Measure Output Current on SIMetrix

LDO model packet and test circuit for output voltage

 

Fig 1. LDO model packet and test circuit for output current

Objective

We want to know how much current our LDO can supply until OCP (Over Current Protection) circuit work and disable V_OUT. 

Condition

• V_IN = 5V because test circuit has high dropout.

• V_OUT(S) = 1.5V

  

Procedure 

To simulate output current we will need to sweep resistor R₁ from maximum to minimum value so that I_OUT will increase from minimum to maximum due to Ohm’s Law I = V / R

• R --> ∞ then I --> 0
• R --> 0  then I --> ∞  

But we can’t sweep R₁ in SIMetrix, so we are going to do it in another way. We connect V_OUT__Pto a voltage source V₂ in this case, V­_{OUT_P} = V₂– I­_OUT x R₁. The value of R₁ is set to be very small (R₁ = 1µΩ) so that V_{OUT_P} is equal to V₂(and to be able to probe the output current).

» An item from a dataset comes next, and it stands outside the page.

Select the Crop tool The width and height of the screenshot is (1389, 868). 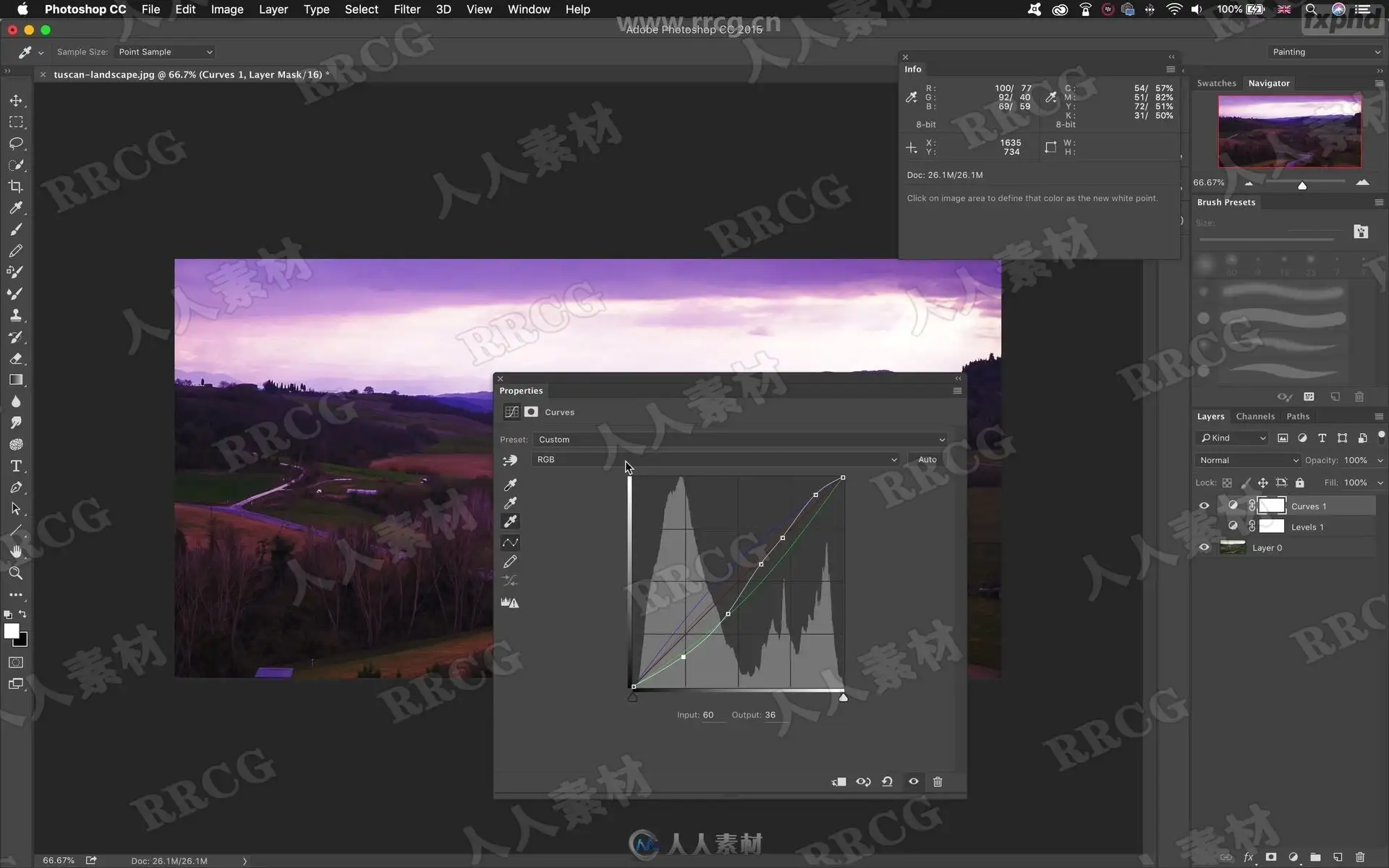(x=16, y=187)
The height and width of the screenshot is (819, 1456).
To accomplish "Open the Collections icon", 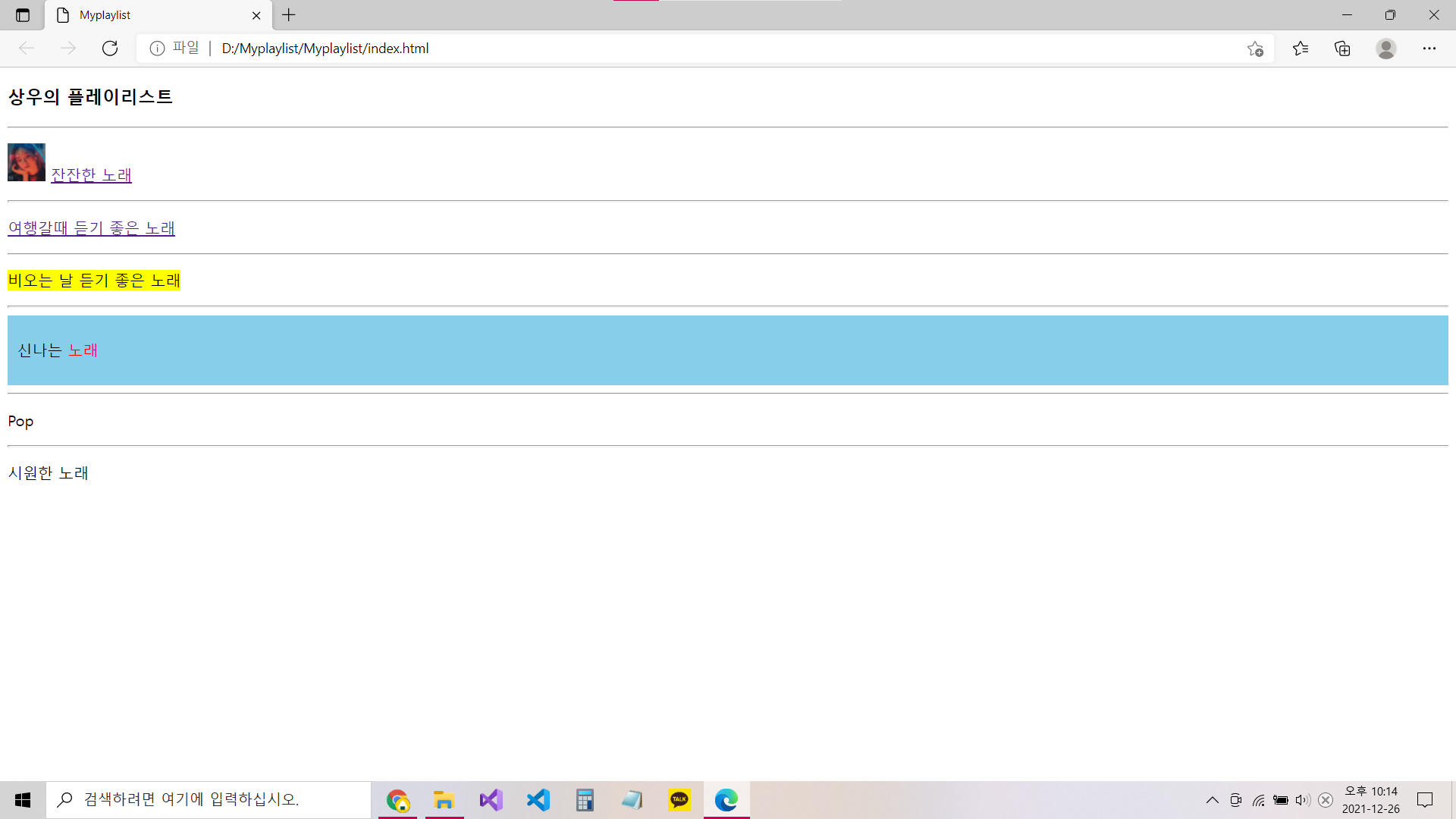I will point(1342,49).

We know that V_­OUT will drop to zero when I_OUT reach its maximum value, so we will sweep V₂, which is equal to V_OUT, from 1.5V (V_OUT(S) = 1.5V) to zero and probe V_OUT and I_OUT we will get the curves of the two.

Fig 2. Choose analysis voltage

 

Result

Run SIMetrix circuit simulator

Then, we select the two curves and compare them on the graph to see how V_OUT acts when we sweep I_OUT.

As we can see, I_OUT is now the X axis which sweeps from 0 to 140mA and the red curve is V_OUT . The output current the current at which the output voltage becomes 95% of V_OUT(E)­ after gradually increasing the output current. V_OUT(E) = 1.497V, so 95% of V_OUT(E) is 1.41972598V. As we can on the graph, I_OUT  = 136mA at 95% of V_OUT(E). After 136mA, V_OUT is drawn to zero and I_OUT is drawn back to 15mA by OCP.
Hence, output current is I_OUT = 136mA.